» DOCUMENT SECTION

------

May 12th, 2025 -- ONLINE

Tatiana Sulovska (UCLA)


June 2nd, 2025

Exploring the Roles of Mizunoe Takiko and Kasagi Shizuko in Shaping a Female-Driven Post-War Popular Culture

Michael Furmanovsky (Ryukoku University)

Mizunoe Takiko (1915-2009) and Kasagi Shizuko (1914-1985), born within 6 months of each other in the third year of the Taishō era, both experienced a period of around 2-3 years in which they were arguably the most well-known woman in Japan. Despite being members of the same entertainment organization, the Shochiku Girls Opera Company and occasionally working together, the two women’s careers took quite different trajectories. Today Mizunoe, raised in Tokyo, is generally accepted as the inventor of the otokoyaku (cross-dressing male) role in Japanese musical theater history while Kasagi, from Osaka, is the known for being the first Japanese swing jazz vocalist as well as the woman whose Boogie Woogie songs and comedy roles in movies, “cheered up” Japan in the immediate post-war years. While Kasagi’s life and impact on Japanese popular culture recently received an enormous boost from NHK’s 2023 Asadora (Morning Drama) fictionalizing her life, Mizunoe is today less well known despite an extrordinary career as one of the first female film producers in Japan and the woman who brought Ishihara Shintaro Ishihara's two pioneering new wave movies Taiyō no Kisetsu (Season of the Sun) and Kurutta kajitsu (Crazed Fruit) to a mass audience in the mid-1950s. This presentation will examine their careers as part of the presenter's larger study of the role of women in Japanese pre- and post-war music, film and fashion.

------

» RECORDED INFORMATION

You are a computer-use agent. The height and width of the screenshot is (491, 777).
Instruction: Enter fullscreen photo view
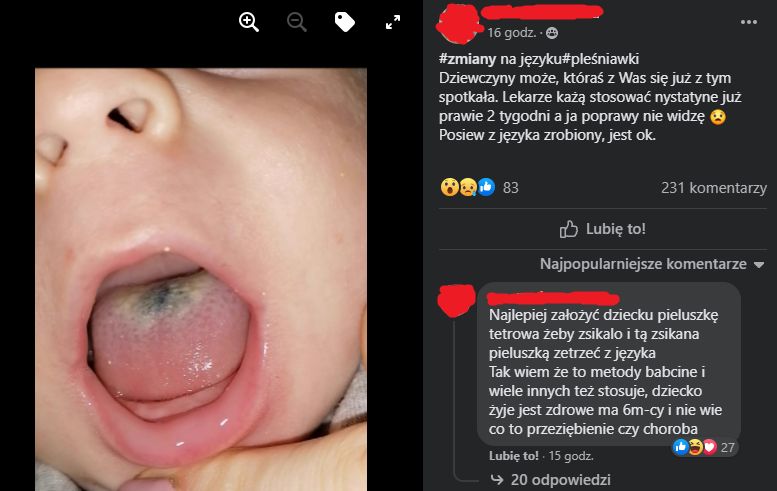click(x=392, y=22)
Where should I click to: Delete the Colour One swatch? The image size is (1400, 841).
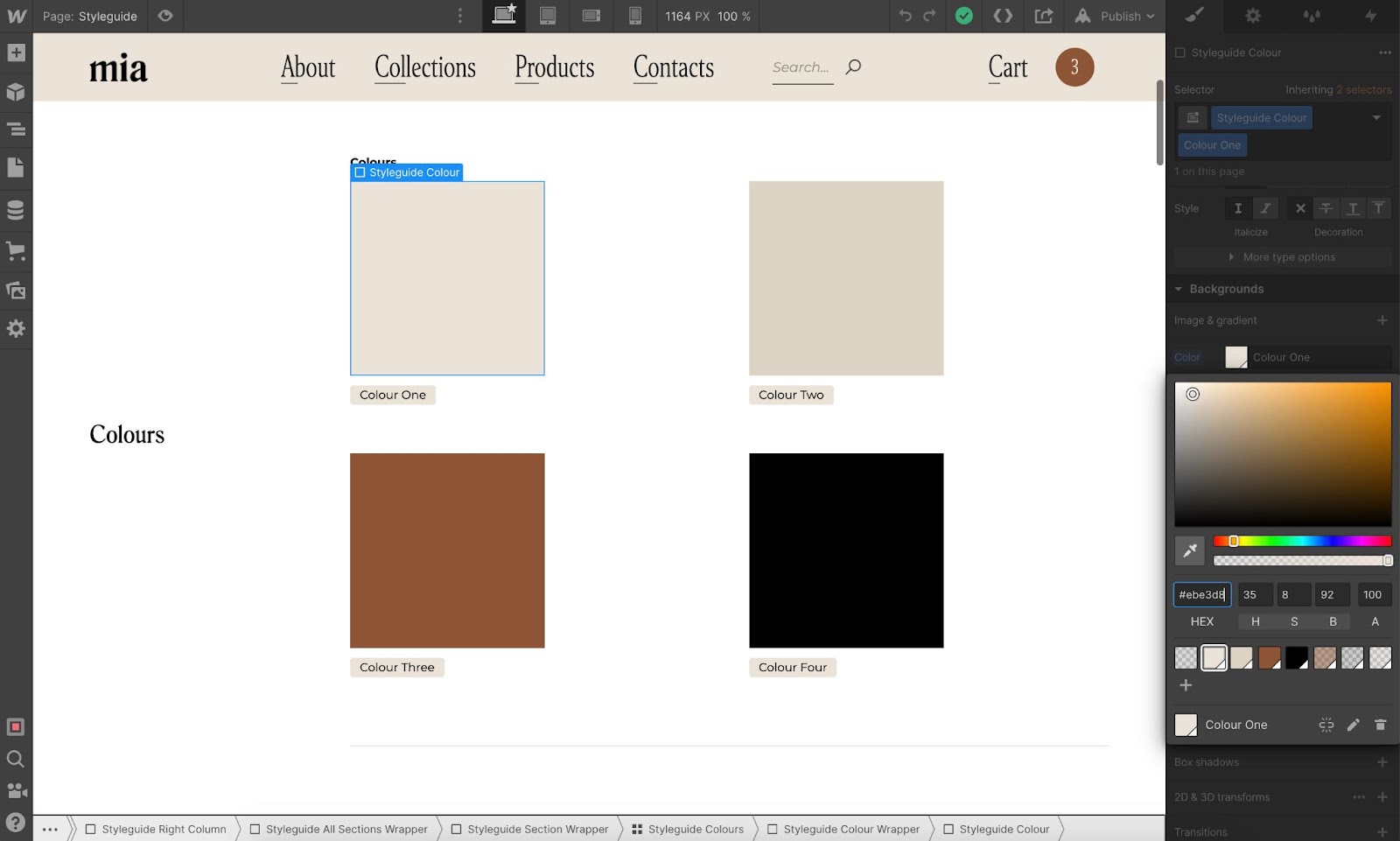[1380, 725]
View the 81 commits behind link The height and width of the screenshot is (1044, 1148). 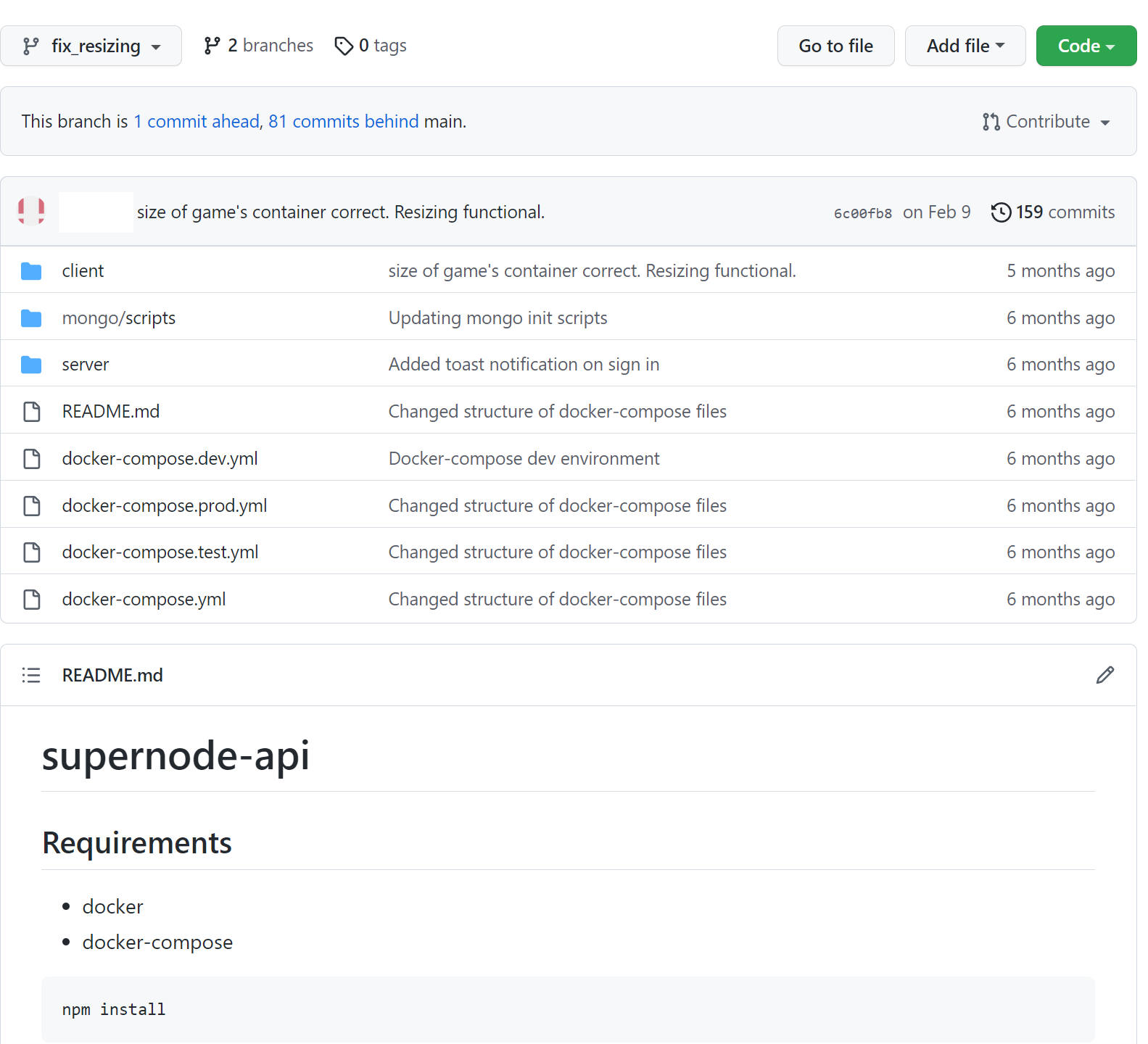click(343, 122)
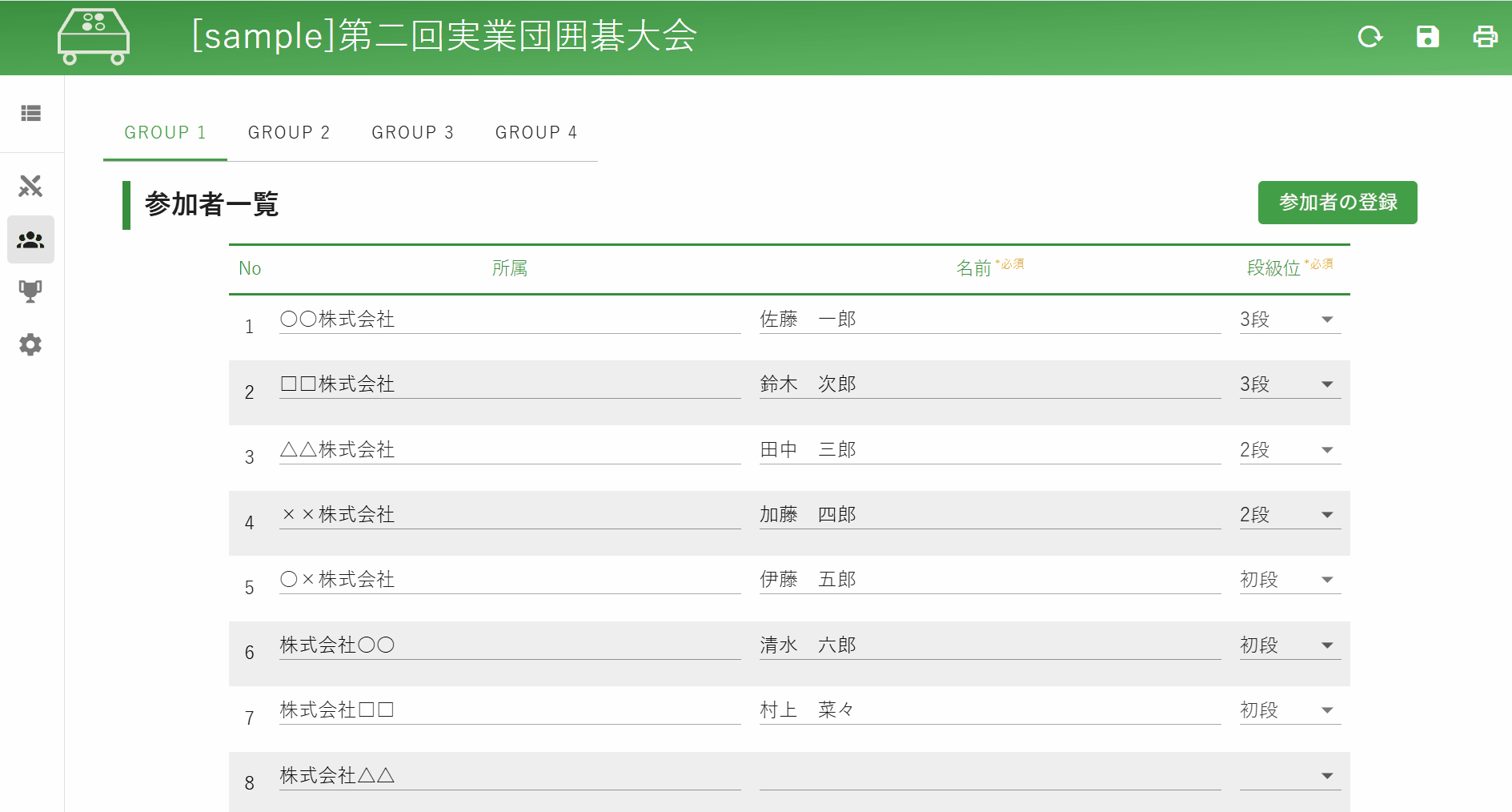Click the ○○株式会社 affiliation field
The height and width of the screenshot is (812, 1512).
[510, 320]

------

» TASKS TO CARRY OUT
1. Which organizations are named in the seminar listing? Give each one as it appears.
2. Continue the seminar listing on Mizunoe Takiko and Kasagi Shizuko from the point where it ends.

» RESPONSES TO THE TASKS
1.
UCLA
Ryukoku University
Shochiku Girls Opera Company
NHK

2.
July 7th, 2025 -- ONLINE

Mapping a Lost Era’s Techno-Imagination and Cinematic Visions of the End of the World: An Anthropological Exploration of Japanese Bio-Apocalypticism in the Ushinawareta Nijūnen Sci-Fi Media (1988 – 2002)

Imen Bouziri Boullosa (Complutense University of Madrid)

During the ushinawareta nijūnen (lost decades), a period of economic recession, geopolitical turmoil and ecological disasters for Japan, we witnessed the surge of a wave of deeply apocalyptic and eco-critical Japanese media. These worlds and narratives, ascribed to speculative science fiction (cli-fi and postapocalyptic fiction), have moulded some of the first techno-imaginaries of the 21 st century on a global scale.

We present G.A.I.A.: Great Atlas of Apocalyptic Images; a colossal cartographic mapping of the morphology of this disaster imagination where the main symbolic and mythical formations -themes, figures and motifs- that constantly ensure its reproduction -as well as its historical evolution- are thoroughly radiographed and minutely dissected revealing the inner workings of a complex ‘biologized’ cinematic imagining we have coined as ‘Bio-apocalypticism’. The rich readings that the ATLAS unlocks ultimately reveal the existence of a common system of onto-epistemological assumptions which deeply permeate these catastrophic representations inherited from a long tradition of Eastern Asian thought and philosophies and their cyclical, open, processual, relational, and non-dual conceptions of Being and Reality. Ultimately, at the very core of the research is the fundamental anthropological issue of imagination as we propose a ‘media archaeology of knowledge’ or a ‘media epistemology’ attained in and through images.

Directions to the Workshop

MJHW meets in Building 10, Rm. 301 at Sophia University's Yotsuya Campus.